* [TASK INPUTS]
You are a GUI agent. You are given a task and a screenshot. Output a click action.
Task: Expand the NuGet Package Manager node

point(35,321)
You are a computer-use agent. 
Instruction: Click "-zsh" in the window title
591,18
...
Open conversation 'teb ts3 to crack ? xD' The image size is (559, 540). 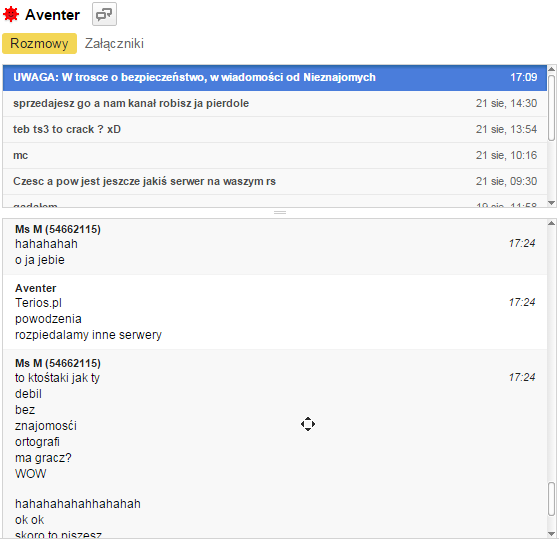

* [GOAL OF THE EXERCISE] Could you report how many lines of the entries include the word "agent"? Only the number is needed.

* [TASK SOLUTION] 2